Why Price Controls Are the Wrong
Solution
While many might think that price controls are a nice,
practical solution to California's energy problems,
government-imposed price caps do not work. In fact, they generally
prolong the problem by inhibiting the necessary role prices play in
markets as the visible measure of supply and demand. That prices
must remain unfettered by government controls for markets to work
efficiently is economic canon beyond political ideology. As Robert
Litan of the Brookings Institution recently noted, "Ninety-five
percent of economists would say that price controls are always dumb
or that there should be a very strong presumption against price
controls. They lead to artificial scarcity and then perpetuate
it."
The nationwide price controls on oil imposed by President Richard Nixon in the 1970s provide a precedent. As with the current crisis, the objective of those price controls was to ensure adequate supply of petroleum products (particularly gas) at reasonable rates by constraining price increases. Not surprisingly, the artificially low prices for gas failed to curtail consumption; they also removed incentives for producers to increase supply through less efficient (and therefore more expensive) means of production or by expanding capacity through investment. History demonstrates that this centralized price and allocation regulatory system led to long gas lines and other problems.

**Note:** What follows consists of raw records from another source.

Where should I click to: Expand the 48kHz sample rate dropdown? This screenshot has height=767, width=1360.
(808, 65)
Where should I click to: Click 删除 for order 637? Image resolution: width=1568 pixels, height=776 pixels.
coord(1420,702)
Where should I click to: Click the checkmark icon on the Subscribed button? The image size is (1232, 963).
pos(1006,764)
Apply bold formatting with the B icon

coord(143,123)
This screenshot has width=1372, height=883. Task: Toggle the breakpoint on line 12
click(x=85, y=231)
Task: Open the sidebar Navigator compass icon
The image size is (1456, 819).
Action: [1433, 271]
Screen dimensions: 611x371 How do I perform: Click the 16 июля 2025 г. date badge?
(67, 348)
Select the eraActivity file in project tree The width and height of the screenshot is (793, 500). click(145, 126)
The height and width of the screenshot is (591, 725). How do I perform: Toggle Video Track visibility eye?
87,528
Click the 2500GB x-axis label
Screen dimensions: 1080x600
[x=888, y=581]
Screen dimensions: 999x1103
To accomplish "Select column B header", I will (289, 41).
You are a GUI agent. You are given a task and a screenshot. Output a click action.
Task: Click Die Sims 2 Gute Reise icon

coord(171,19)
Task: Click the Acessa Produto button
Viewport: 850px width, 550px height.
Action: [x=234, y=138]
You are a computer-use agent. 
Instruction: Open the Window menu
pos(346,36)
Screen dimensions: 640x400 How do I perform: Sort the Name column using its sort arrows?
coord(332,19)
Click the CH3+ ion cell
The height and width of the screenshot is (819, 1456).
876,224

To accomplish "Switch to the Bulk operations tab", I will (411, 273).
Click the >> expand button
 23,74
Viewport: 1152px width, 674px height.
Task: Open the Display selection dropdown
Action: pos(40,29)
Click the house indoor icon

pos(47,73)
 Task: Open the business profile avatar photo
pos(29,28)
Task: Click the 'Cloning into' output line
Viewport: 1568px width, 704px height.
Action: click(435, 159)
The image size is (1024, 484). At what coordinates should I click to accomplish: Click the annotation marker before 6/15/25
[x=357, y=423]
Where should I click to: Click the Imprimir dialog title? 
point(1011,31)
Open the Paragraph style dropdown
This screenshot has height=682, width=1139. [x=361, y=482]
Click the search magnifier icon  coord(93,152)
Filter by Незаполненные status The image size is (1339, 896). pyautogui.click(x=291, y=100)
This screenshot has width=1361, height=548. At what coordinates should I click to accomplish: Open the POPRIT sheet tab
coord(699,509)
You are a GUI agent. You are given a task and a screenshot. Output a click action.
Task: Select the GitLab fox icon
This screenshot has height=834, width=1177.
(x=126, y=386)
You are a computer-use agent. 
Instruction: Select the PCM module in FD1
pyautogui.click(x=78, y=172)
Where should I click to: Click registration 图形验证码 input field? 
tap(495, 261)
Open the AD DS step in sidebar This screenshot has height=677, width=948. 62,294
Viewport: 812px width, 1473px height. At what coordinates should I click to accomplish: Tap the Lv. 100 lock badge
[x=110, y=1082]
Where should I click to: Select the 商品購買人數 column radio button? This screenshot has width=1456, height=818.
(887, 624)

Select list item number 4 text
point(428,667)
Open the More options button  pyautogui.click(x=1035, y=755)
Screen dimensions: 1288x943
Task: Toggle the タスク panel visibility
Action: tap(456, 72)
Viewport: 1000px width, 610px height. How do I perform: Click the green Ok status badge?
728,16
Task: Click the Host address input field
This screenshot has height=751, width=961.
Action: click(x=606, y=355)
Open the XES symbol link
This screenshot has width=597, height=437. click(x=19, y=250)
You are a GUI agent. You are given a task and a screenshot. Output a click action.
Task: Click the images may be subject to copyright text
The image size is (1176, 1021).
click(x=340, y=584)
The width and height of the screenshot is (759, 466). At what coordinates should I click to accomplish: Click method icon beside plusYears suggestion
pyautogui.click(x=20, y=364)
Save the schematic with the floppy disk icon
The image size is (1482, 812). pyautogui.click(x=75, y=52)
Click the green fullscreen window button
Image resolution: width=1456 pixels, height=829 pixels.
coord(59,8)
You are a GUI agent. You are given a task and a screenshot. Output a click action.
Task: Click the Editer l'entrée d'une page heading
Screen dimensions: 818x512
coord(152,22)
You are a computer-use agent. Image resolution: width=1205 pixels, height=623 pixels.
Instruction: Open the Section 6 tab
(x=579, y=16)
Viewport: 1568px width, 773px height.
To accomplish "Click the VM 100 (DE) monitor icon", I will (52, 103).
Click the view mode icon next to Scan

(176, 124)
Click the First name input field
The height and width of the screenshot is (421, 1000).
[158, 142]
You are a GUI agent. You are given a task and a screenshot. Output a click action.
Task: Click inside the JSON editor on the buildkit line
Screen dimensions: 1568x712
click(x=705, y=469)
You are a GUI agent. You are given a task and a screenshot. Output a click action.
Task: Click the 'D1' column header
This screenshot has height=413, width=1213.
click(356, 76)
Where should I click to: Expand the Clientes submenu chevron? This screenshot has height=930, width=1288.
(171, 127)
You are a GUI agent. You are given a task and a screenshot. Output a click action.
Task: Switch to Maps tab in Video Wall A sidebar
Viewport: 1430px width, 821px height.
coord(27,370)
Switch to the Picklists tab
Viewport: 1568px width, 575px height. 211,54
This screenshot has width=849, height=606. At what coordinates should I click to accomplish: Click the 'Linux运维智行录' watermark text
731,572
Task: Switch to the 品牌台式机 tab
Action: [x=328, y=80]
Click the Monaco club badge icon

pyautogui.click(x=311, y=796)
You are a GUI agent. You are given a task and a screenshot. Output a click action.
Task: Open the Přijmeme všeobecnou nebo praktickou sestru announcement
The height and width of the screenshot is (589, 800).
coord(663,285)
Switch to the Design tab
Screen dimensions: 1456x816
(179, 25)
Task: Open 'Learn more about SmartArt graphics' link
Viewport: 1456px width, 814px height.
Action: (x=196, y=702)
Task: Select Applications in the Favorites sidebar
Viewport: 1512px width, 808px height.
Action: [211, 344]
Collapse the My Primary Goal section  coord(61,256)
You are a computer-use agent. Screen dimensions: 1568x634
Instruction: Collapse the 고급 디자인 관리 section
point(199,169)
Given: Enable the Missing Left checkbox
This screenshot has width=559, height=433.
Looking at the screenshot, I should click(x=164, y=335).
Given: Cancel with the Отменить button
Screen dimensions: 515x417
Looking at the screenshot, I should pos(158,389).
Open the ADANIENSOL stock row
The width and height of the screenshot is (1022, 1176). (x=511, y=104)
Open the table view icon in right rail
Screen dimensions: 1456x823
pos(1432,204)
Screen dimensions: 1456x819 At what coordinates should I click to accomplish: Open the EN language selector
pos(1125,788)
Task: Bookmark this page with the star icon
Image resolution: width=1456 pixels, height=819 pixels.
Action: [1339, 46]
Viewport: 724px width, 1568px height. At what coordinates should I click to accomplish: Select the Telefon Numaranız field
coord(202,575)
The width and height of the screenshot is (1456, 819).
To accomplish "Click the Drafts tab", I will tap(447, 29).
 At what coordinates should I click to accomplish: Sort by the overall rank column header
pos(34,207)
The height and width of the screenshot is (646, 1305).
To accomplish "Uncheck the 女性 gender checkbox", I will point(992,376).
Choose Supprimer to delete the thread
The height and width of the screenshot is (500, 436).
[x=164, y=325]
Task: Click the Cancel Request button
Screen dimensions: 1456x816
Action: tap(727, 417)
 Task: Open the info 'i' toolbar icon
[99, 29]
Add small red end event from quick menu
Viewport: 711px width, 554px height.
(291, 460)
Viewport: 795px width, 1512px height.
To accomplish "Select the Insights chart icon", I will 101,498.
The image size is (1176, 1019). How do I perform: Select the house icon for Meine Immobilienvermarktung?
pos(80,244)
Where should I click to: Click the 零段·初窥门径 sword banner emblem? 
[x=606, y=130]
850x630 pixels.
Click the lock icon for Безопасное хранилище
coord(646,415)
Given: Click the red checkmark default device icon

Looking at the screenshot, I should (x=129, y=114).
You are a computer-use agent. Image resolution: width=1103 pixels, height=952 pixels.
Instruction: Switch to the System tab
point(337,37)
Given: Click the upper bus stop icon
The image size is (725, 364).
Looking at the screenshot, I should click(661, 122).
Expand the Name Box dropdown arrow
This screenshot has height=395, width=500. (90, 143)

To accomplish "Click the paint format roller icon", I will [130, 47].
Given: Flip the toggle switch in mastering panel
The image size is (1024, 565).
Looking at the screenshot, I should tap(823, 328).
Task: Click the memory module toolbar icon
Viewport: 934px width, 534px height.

The value of history is that it can keep policymakers from repeating prior mistakes. Many in Congress, however, refuse to learn from experience. Instead, they are poised to exacerbate supply shortages for short-term political popularity--a self-indulgent strategy that is doomed to a long-term policy failure and that will be harmful for consumers.
Conclusion
If FERC imposes wholesale price controls on electricity, it
will merely be repeating the errors of Governor Davis and other
shortsighted politicians whose ill-considered strategy led to
California's current crisis. Fixed consumer prices on electricity
undermined the impact that increased prices would have had on
consumption. It also drove two California electricity utilities
into bankruptcy when they could not pass their increased costs on
to consumers. This bad decisionmaking made new investment in the
power sector unprofitable, especially when combined with excessive
regulation.
California should serve as a lesson that partial deregulation cannot work. Intervening in California and Western states' wholesale electricity markets, whether by price caps or price mitigation, does nothing to solve the supply-demand imbalance and will only make matters worse. Members of Congress should remember the lessons of the 1970s and resist the temptation to do what is politically expedient. Instead, they should let the market operate freely. The U.S. House Appropriations Committee has taken a step in the right direction by opposing an amendment to the fiscal year 2001 supplemental spending bill to impose price caps on wholesale markets in California. The Senate should act responsibly and follow that lead.
Brett D. Schaefer is Jay Kingham Fellow in International Regulatory Affairs in the Center for International Trade and Economics, and Charli E. Coon, J.D., is Senior Policy Analyst for Energy and Environment in the Thomas A. Roe Institute for Economic Policy Studies, at The Heritage Foundation.